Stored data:

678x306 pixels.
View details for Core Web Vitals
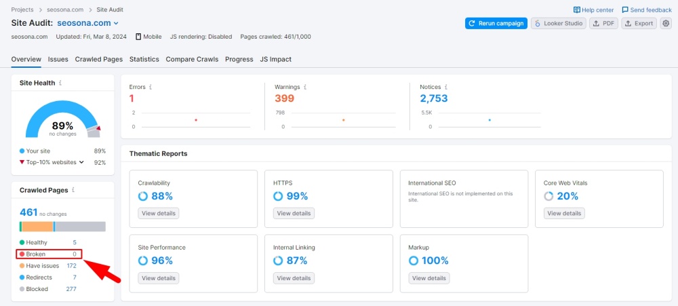coord(563,213)
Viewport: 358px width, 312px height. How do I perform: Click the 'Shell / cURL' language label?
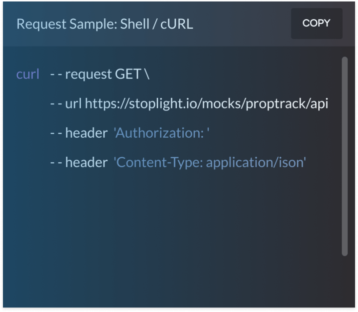(x=156, y=24)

WHAT THE EXERCISE ASKS:
An exact copy of all the lines above is required, with the pictures removed.

OUTPUT BELOW:
678x306 pixels.
View details for Core Web Vitals
coord(563,213)
Viewport: 358px width, 312px height. How do I perform: Click the 'Shell / cURL' language label?
(x=156, y=24)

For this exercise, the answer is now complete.